Your skin (like all your organs) is covered with a flourishing ecosystem of bacteria, called the microbiome. These microbes play a vital but underappreciated role in regulating your health and immune system all over your body, and a new experiment suggests that altering skin microbiome could be the key to chronic eczema. The clinical results show that applying live, naturally occurring bacteria from healthy people’s skin can hugely reduce the severity of the disease, even after the treatments stop. If the healthy bacteria can be made to flourish on their own, it’s possible the treatment could even become self-sustaining.
Microbiome 101: Something like half of the cells in your body aren’t “yours”—they don’t contain your DNA, and they aren’t human. Some are nasty pathogens but the vast majority are friendly, symbiotic bacteria that have evolved to work with our cells to keep all of “us” healthy. Our natural gut microbes help us digest food and absorb nutrients, among other things; strong antibiotics sometimes cause diarrhea because they attack the good gut bacteria along with the infection. Microbiomes are also thought to help calibrate our immune systems to recognize the bad guys and avoid attacking innocent microbial bystanders or our own cells.
Eczema Is the Worst: Sometimes, this system gets out of whack. Either the right mix of bacteria is out of balance, or a bad strain of a bacteria takes over and crowds out the good ones. Doctors at the National Institutes of Health (NIH) think this could explain what’s going on with a common type of eczema called atopic dermatitis. This condition afflicts millions of adults and children in the United States, and the causes are diverse. Genes, allergies, and environmental irritants have all been implicated. But scientists noticed that people with the disease have an unusually large amount of Staphylococcus aureus on their skin, a common bacterium that causes infections and inflammation that makes skin red, swollen, and itchy. They theorized that an imbalanced microbiome could cause a surplus of bad bacteria and a shortage of the good bacteria that keep skin hydrated and healthy.
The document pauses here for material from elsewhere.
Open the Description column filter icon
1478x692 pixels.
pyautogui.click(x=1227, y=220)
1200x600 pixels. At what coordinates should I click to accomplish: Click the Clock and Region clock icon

The Treatment: Mouse experiments suggested that increasing a naturally occurring skin bacteria called Roseomonas mucosa could alleviate the symptoms of the disease, like dryness, itching, rashes, and infections. The bacteria only helped if the R. mucosa strain was taken from healthy people’s microbiome, while the same bacteria from eczema sufferers actually made the condition worse. Now, human trials are showing that cultures of R. mucosa can significantly reduce the severity of the disease, just by spraying a solution of bacteria on the skin. The study was small (just ten adults and five children) but the effects were large. A majority of participants reported a better than 50% improvement in their condition. Several patients reported needing fewer steroids even after the trial ended, and there were no reported side effects.
How Does It Work? Skin tests on the children showed that the therapy seems to cut down the population of S. aureus on the treated skin, implying good bacteria might crowd out the bad. Scientists also found that the different strains of R. mucosa produced different chemicals that either irritated skin cells or helped them maintain a healthy barrier. Larger placebo-controlled trials are needed, but the hope is that by rebalancing the living ecosystem on the surface of the skin, doctors could permanently improve patients’ conditions, reducing the need for other expensive, ongoing treatments.